WASHINGTON (Sputnik) — The Chicago Police Department (CPD) has been blatantly ignoring citizens’ rights for a long time, and police practices worse than at the Homan Square “black site” have taken place earlier, the advocacy group Gay Liberation Network spokesperson Andy Thayer told Sputnik.
“The same things at Homan [Square] have been happening before and got so worse that the city had to settle in Dunn v. City of Chicago,” Thayer said on Thursday. “This resulted in a $16.5 million settlement, but it never ended, and Homan is proof it continued.”
Thayer, who is involved in organizing a protest over CPD’s interrogation site on Saturday, explained that the brutal tactics were employed mainly by CPD’s gang and drug units, infamous for robbing and planting drugs on accused persons.

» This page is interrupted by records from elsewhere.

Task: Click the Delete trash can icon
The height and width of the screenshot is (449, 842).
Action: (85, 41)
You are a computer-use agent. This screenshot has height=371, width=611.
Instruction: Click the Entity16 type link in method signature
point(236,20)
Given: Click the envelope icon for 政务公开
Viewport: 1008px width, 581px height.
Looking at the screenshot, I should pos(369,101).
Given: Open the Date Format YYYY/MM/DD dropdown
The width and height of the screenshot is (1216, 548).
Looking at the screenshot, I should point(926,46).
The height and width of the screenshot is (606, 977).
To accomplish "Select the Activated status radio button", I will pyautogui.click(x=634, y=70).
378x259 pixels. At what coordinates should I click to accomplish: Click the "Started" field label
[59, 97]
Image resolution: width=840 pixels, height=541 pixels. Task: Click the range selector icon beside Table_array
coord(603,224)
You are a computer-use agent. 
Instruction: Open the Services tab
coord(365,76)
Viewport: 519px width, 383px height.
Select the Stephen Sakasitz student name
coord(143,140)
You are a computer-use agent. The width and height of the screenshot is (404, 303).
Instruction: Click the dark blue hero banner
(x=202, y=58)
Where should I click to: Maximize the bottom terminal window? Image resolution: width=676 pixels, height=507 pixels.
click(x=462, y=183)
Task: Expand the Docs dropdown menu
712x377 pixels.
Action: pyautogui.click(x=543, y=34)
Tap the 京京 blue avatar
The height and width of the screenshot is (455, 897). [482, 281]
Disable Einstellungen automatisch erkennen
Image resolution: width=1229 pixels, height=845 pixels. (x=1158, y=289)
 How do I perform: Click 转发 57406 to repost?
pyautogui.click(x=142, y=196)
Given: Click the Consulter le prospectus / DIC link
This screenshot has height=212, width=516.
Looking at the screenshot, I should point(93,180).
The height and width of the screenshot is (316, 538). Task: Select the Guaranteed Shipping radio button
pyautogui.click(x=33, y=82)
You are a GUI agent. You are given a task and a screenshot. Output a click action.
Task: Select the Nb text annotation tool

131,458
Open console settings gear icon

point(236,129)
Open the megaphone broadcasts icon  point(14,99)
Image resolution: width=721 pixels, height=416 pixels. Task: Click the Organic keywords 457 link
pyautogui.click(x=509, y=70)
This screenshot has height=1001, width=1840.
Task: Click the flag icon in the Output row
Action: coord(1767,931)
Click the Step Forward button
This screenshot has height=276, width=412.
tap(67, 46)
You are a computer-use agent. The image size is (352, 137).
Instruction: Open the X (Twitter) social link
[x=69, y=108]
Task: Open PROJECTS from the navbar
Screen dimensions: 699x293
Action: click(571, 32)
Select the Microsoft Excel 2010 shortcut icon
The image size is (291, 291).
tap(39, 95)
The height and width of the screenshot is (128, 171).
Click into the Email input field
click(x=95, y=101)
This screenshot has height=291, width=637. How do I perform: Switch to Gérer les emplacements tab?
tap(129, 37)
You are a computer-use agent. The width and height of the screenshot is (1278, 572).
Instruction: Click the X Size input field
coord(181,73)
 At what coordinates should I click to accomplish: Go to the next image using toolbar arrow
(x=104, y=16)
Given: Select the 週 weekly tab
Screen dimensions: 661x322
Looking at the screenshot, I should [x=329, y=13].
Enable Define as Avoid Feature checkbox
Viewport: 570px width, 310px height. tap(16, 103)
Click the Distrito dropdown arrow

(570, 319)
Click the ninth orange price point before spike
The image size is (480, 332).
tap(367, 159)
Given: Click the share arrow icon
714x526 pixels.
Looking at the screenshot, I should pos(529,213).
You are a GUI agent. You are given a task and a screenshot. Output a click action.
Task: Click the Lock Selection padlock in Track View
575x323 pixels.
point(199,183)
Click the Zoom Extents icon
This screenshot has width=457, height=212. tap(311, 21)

“The Office of Professional Standards was set up to discipline these officers, but was eventually shut down because it became a public relations nightmare,” he added.
“They [officers] would get a few days of suspension, vacation days, and would be right back on the force. Homan has many of those officers still today with the special ops unit headquartered there alongside the other units [drug and gang units],” he concluded.
The Gay Liberation Network is working with other Chicago advocacy groups like Chicago Anonymous and Stop Mass Incarceration Network Chicago to hold a protest over the Homan Square black site this Saturday.
The three advocacy groups are demanding that the CPD and Chicago Mayor Rahm Emanuel investigate the site, ensure that arrest be handled correctly with public records made, organize a public hearing for CPD officers and place posters at police stations alerting the accused of their rights, according to the lawyer and protest organizer Billy Mills.
In response, the CPD sent Sputnik a recently-released Homan Square fact sheet that listed information about the location as well as quotes from positive stories written about it.
“This will be the extent of our Department’s response,” the CPD told Sputnik on Thursday.
Previously, the CPD said in a statement they were abiding by all rules, regulations, and laws pertaining to lawful interrogations of citizens.